My own childhood education was in a rural town. The idea of picking a school is foreign to me. There was one elementary school and one junior/senior high school (single building slightly segregated by wing). Calling it predominantly white is an understatement. I believe my class was the first to graduate a non-white student. There were three (or maybe four?) in my class of 63 (the biggest graduation ever).
Did we all have the same opportunities? Did we have the same opportunities as our peers in the cities in the area? Did the students from those cities have the same opportunities as the students from the large metropolitan areas? Definitely not. Was it because of race? Definitely not.

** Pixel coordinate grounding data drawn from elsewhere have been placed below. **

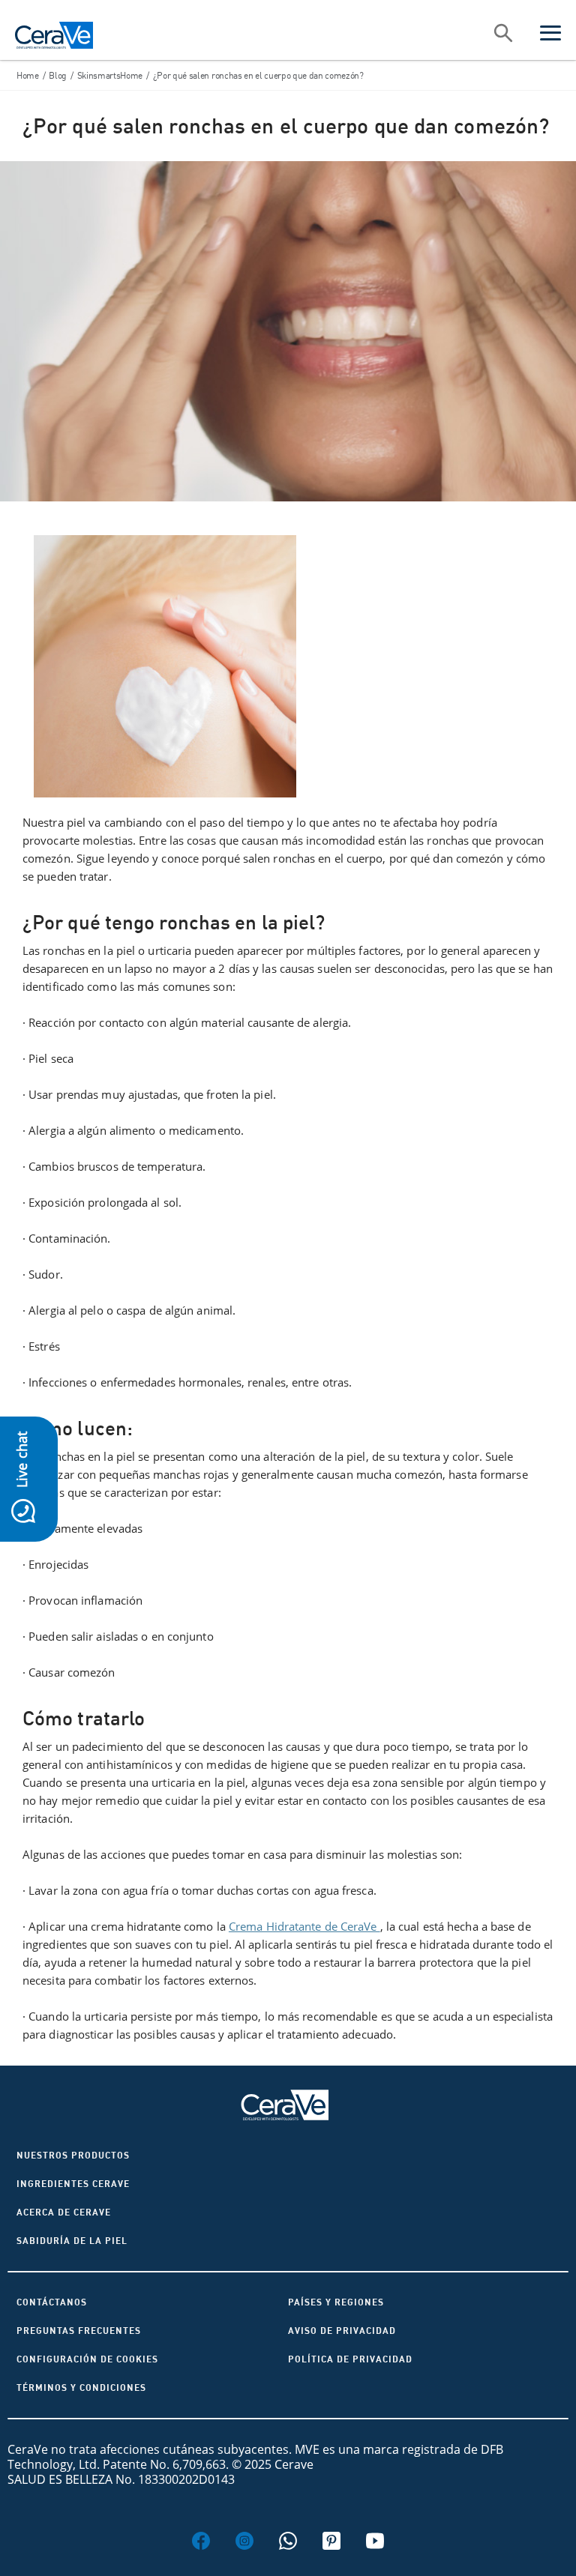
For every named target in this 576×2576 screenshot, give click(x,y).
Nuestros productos (73, 2155)
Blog (58, 75)
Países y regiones (336, 2302)
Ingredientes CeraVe (73, 2183)
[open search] (503, 34)
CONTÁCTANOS (51, 2302)
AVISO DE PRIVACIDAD (342, 2330)
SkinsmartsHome (109, 75)
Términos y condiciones (81, 2387)
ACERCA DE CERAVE (63, 2212)
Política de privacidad (350, 2359)
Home (27, 75)
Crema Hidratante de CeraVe (304, 1926)
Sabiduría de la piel (72, 2240)
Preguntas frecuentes (78, 2330)
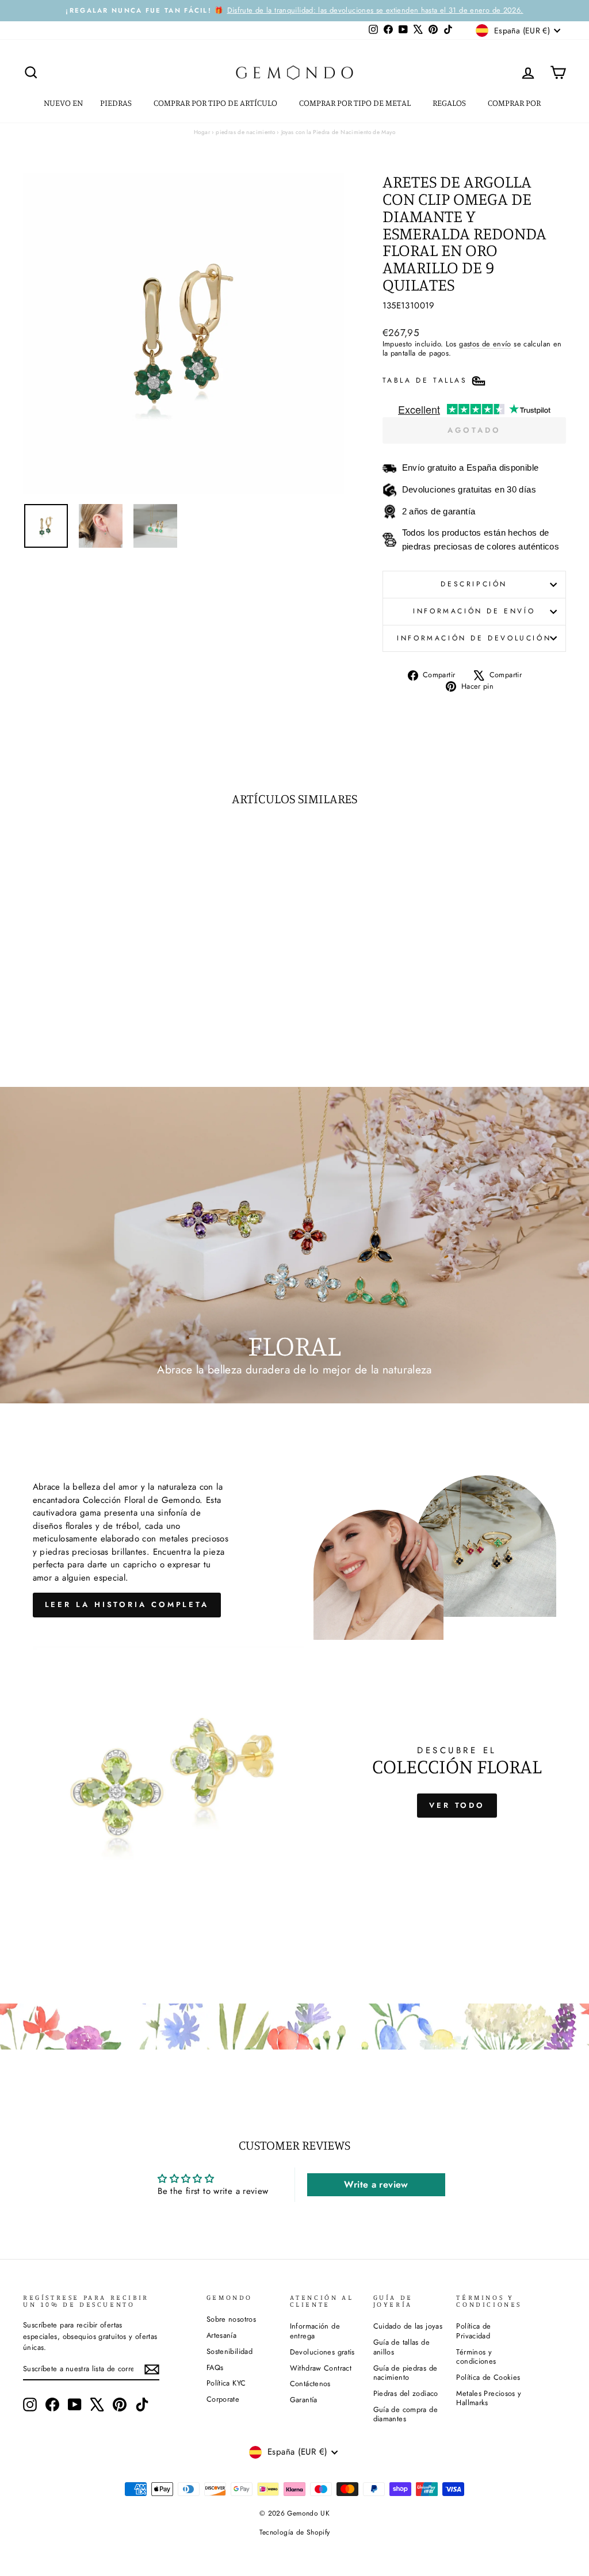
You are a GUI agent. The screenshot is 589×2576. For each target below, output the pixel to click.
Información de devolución (474, 638)
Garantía (304, 2399)
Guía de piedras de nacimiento (405, 2373)
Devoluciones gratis (322, 2351)
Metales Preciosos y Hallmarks (488, 2398)
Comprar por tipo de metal (355, 102)
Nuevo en (63, 102)
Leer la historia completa (127, 1604)
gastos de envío (485, 343)
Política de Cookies (488, 2377)
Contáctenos (310, 2383)
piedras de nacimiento (245, 132)
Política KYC (226, 2382)
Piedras (116, 102)
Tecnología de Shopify (294, 2532)
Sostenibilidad (229, 2351)
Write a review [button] (376, 2184)
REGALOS (450, 102)
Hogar (202, 132)
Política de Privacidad (473, 2331)
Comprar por (515, 102)
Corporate (222, 2399)
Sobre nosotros (231, 2319)
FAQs (215, 2367)
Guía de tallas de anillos (401, 2347)
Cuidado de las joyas (408, 2326)
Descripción (474, 584)
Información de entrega (315, 2331)
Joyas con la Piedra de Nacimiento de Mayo (338, 132)
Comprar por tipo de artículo (216, 102)
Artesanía (221, 2335)
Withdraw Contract (320, 2368)
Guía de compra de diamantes (405, 2414)
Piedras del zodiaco (405, 2393)
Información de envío (474, 611)
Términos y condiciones (476, 2356)
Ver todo (457, 1805)
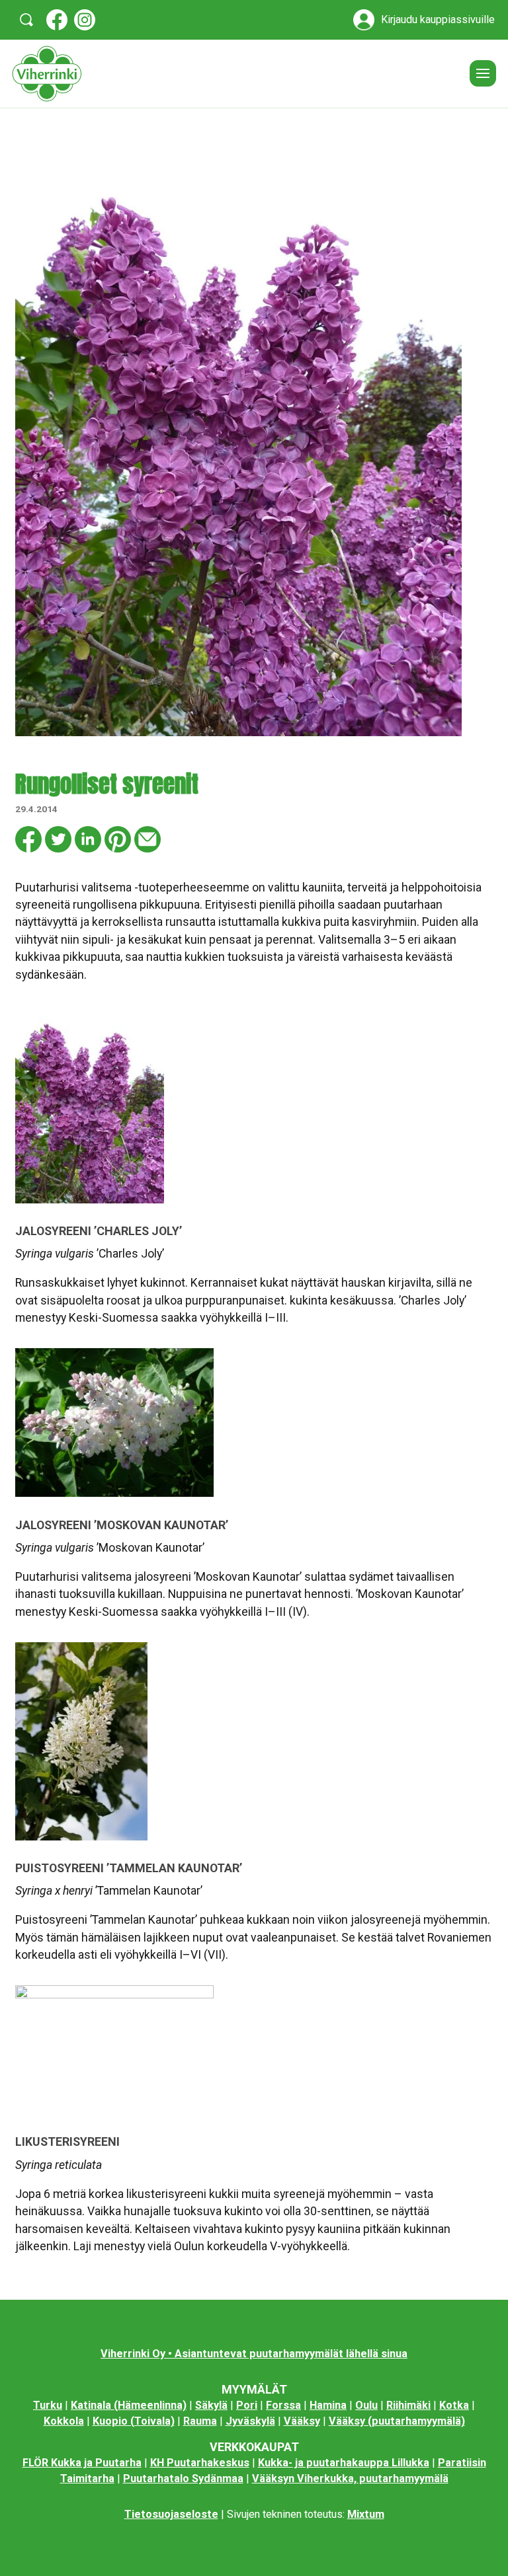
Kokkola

Arriving at college, I found people who were sophomores before they sat one day in a college class because they had so many AP credits. I had five credits, and I know for a fact it was five more than every other student in my high school graduating class.
I've been thinking about buying a house for some time. At the top of the list is a city in the area with great schools. I don't have kids and don't plan to, but the schools are a draw to me. It isn't for the education, it's because my neighbors would be the kind of people who value education.
I think America has a race problem. It also seems to me the underlying problem is one of income disparity or maybe more generally economic gaps. My small town had no AP program; there was no money to provide one. Maybe the author would say that was unfair, too, but what's the solution?